Materielle Dinge, Besitztum, Macht und Einfluss sagen mir heute nicht mehr viel. Wir haben nur noch ein verbrauchsarmes Auto, reisen nicht mehr in der Welt herum, fliegen nicht und beziehen umweltfreundlichen Wasser- und Solarstrom. Wir heizen mit Erdwärme, also mit einer Wärmepumpe-Heizung. Wir essen nur halb so viel Fleisch wie früher und achten streng darauf, dass es Schweizer-Weidefleisch aus Mutterkuhhaltung ist. Wir besitzen keine Aktien und Obligationen weil wir der Ansicht sind, dass Gewinne, die nicht aus körperlicher oder geistiger Arbeit hervorgehen, unetisch sind. Es bedeutet immer eine Bereicherung auf Kosten von Schwächeren. Kurz gesagt: Wir leben heute umweltschonend, tierschonend und so sozial wie möglich und mit kleinst möglichem Fussabdruck - also ziehmlich nachhaltig. Dies war natürlich nicht immer so.

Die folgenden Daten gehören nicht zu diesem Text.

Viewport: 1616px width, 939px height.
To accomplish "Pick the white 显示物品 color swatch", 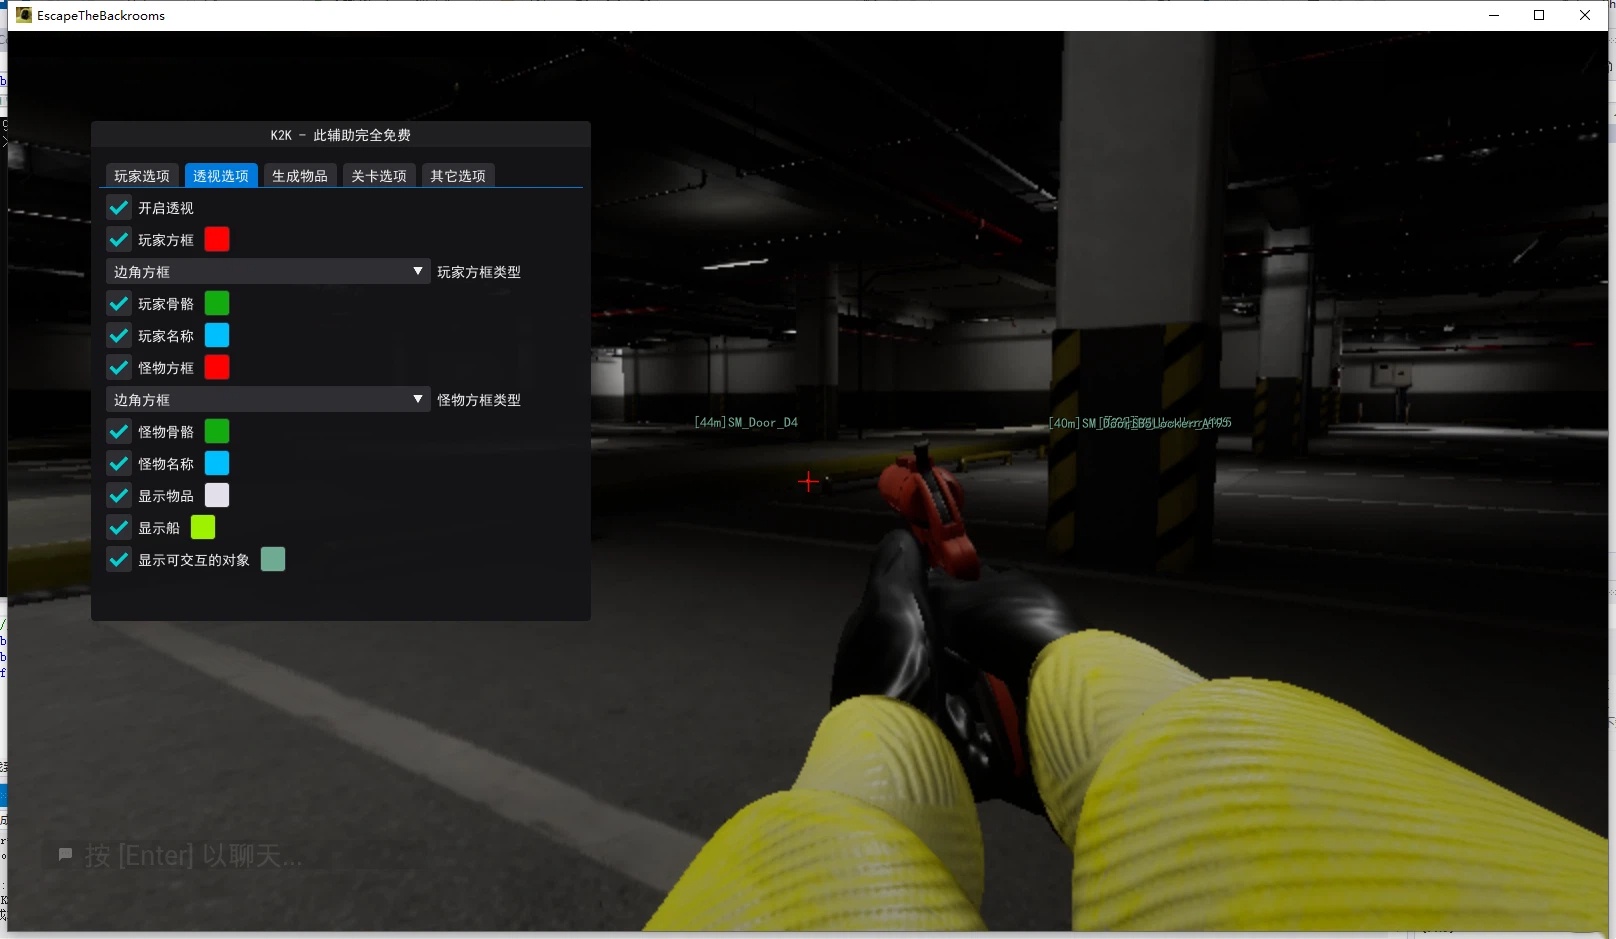I will (x=217, y=496).
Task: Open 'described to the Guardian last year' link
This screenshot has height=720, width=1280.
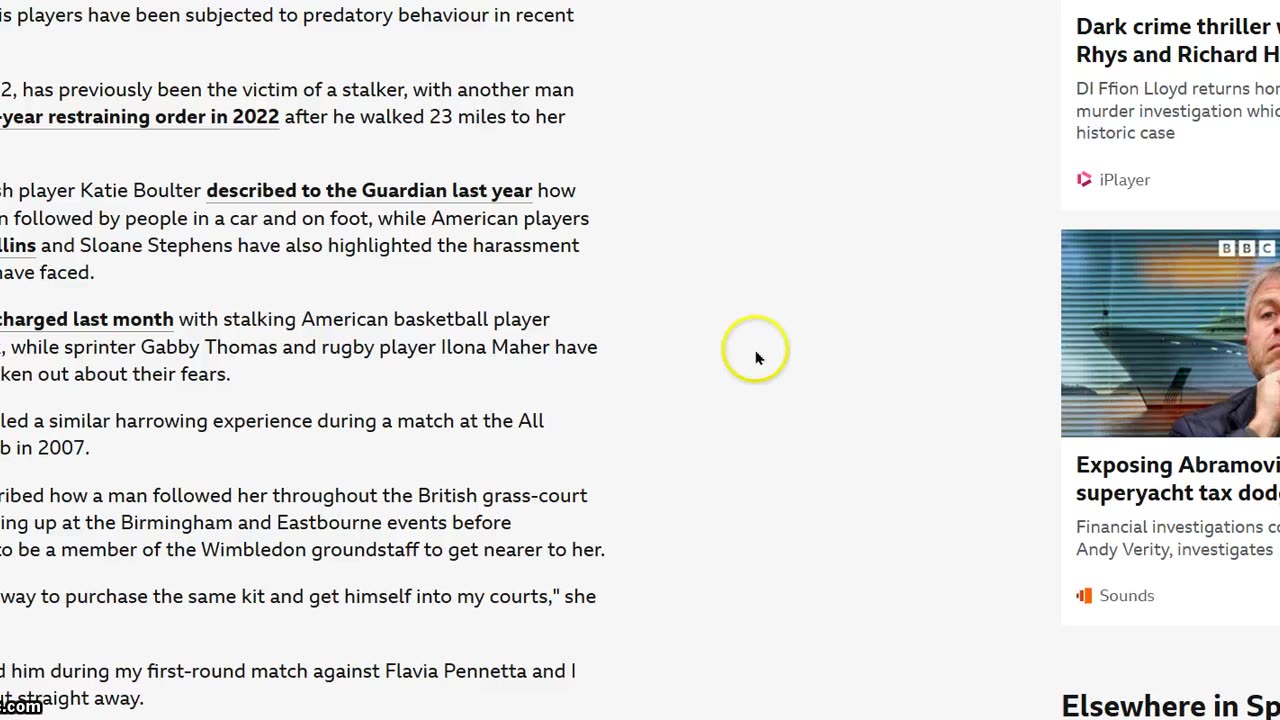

Auch ich hatte gewisse Ambitionen, nicht reich aber zumindest wohlhabend zu werden und ich träumte davon, mit 55 Jahren finanziell unabhängig zu sein, auf einen Segeltörn zu gehen oder am Meer zu wohnen. Doch erstens kommt es anders als man zweitens denkt - oder so. Als ich 1970 eine Stelle als Orgellehrer in Bern antrat konnte ich noch nicht wissen, was daraus alles entstehen würde. 1981 gründete ich meine eigene Firma, das Pianohaus H.R. Jordi. Es ging aufwärts und wir konnten erstmals etwas Geld auf die Seite legen. Die Autos wurden teurer und der Modellwechsel erfolgte im Zweijahrestakt.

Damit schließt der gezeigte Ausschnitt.